The ranker module contains the main decision-making process for doing simulated readings.

It contains a number of functions, each of which takes a list of visible pages (as well as information on the user and story), and outputs a dictionary of scores on how 'desirable' a page is. This is then passed on to a decider function to make a choice on which page to go to.

The scores given to pages must add up to 1, meaning they can represent the probabilities of choosing each page (if given to dc.rand).

These functions are made to be given to traverser.traverse, though you could define your own (though it would need to have the same parameters).

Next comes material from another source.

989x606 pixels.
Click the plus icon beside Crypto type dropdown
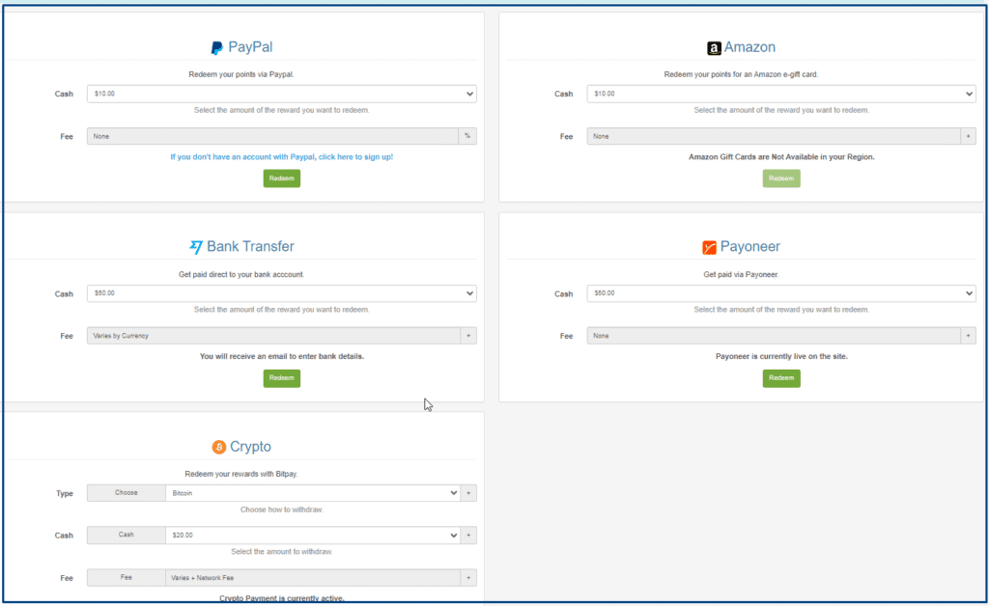[468, 492]
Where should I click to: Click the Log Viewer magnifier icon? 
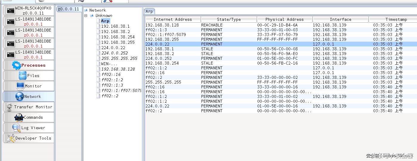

using a ranker in a traversal

When performing a simulated reading (or many) with traverser.traverse, simply set the ranker argument to your ranker of choice from this module.

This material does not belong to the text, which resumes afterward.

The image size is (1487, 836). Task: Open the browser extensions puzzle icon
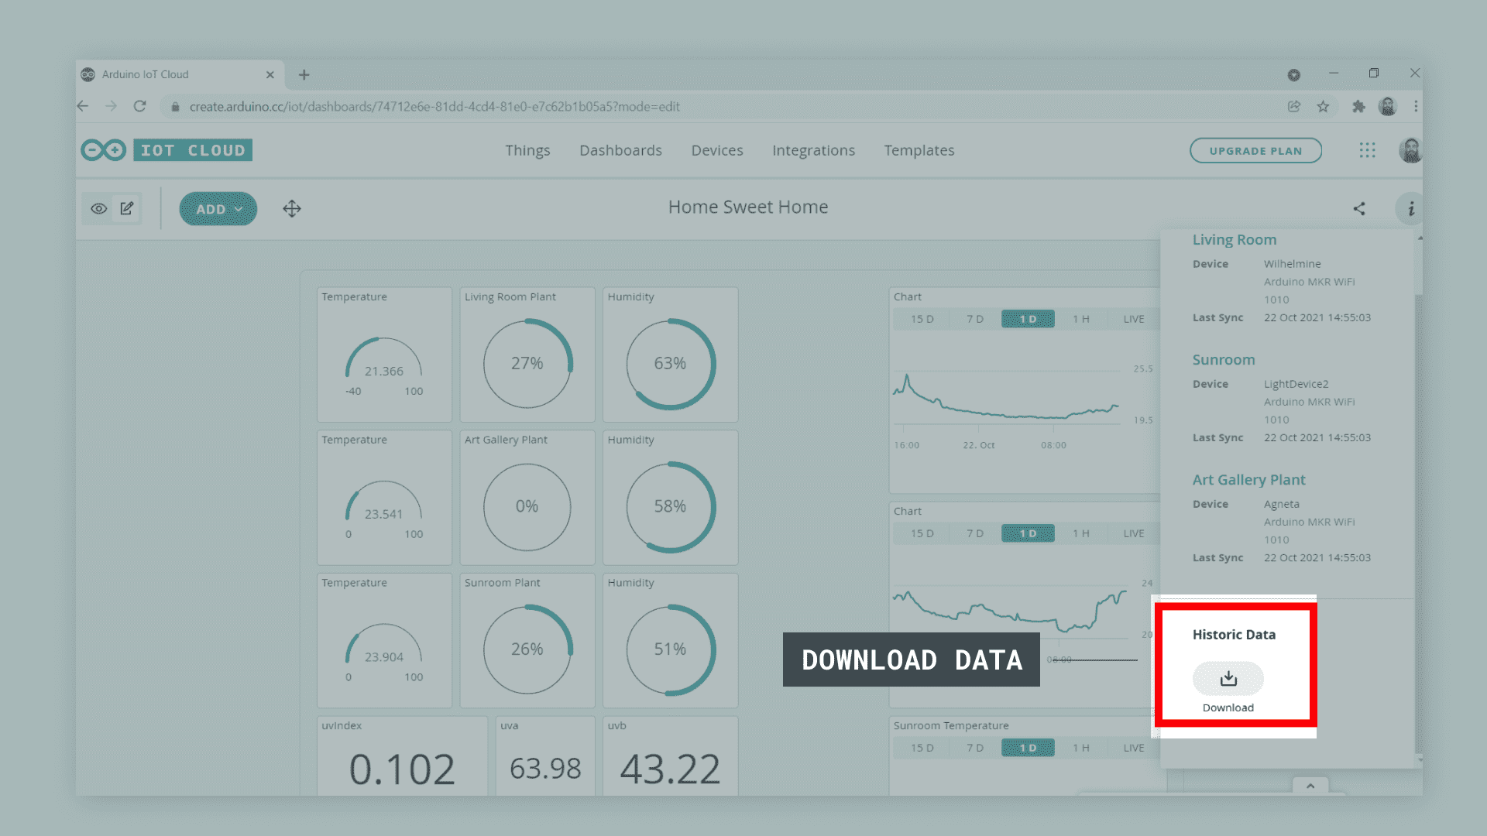[1358, 107]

using a machine learning ranker

The machine learning based rankers (linreg, logreg & nn) require an extra step: first, you must call the corresponding function in the ml module to train the model.

using manually created weights in a machine learning ranker

There is a manual_heuristics variable in the ranker module, filled with manually tuned heuristic weights for use by the linear regression ranker linreg. However, you can change these values or create your own. The format is:

manual_heuristics = {
	'w': [
    	1.0,		# weight of walk dist heuristic
        2.0,		# weight of visits heuristic
        4.4,		# weight of altitude heuristic
        3.5,		# weight of points of interest heuristic
        7.0,		# weight of mention heuristic
        5.2,		# weight of walk dist ranking
        5.6,		# weight of visits ranking
        1.1,		# weight of altitude ranking
        8.2,		# weight of points of interest ranking
        3.6,		# weight of mention ranking
    ],
    'b': 0.3		# bias
}

For a linear regression. For a logistic regression, turn each value into a length 2 array, with the first element being the weight of the heuristic towards whether to not choose the page, and the second element being the weight of the heuristic towards whether to choose the page.

To use these in a ranker:

First: call normalise_inputs(paths_per_reading, cache=None, exclude_poi=False).

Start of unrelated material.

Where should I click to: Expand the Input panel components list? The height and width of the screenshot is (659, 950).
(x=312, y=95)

Then, set your manual_heuristics to be equal to...

  • ranker.linreg_model for a linear regression.
  • ranker.logreg_model for a logistic regression.
  • ranker.net_model for a neural network.

Then just use your chosen ranker as normal.


Functions

rand
rand(user, story, pages, cache=None)

Gives an equal score to every page.

dist
dist(user, story, pages, cache=None)

Gives a higher score to closer pages to the user, in a straight line.

walk dist
walk_dist(user, story, pages, cache=None)

Gives a higher score to closer pages to the user, via roads using the OSRM routing engine. Note: In order to use this ranker, an OSRM HTTP server must be running at localhost:5000. The osrm-py python module must also be installed.

visits
visits(user, story, pages, cache=None)

Gives a higher score to pages that have been visited less already in the current reading.

alt
alt(user, story, pages, cache=None)

Gives a higher score to pages with a lower altitude. Note: In order to use this ranker, the 'SRTM.py' module must be installed.

poi
poi(user, story, pages, cache=None)

Gives a higher score to pages surrounded by more points of interest.

mentioned
mentioned(user, story, pages, cache=None)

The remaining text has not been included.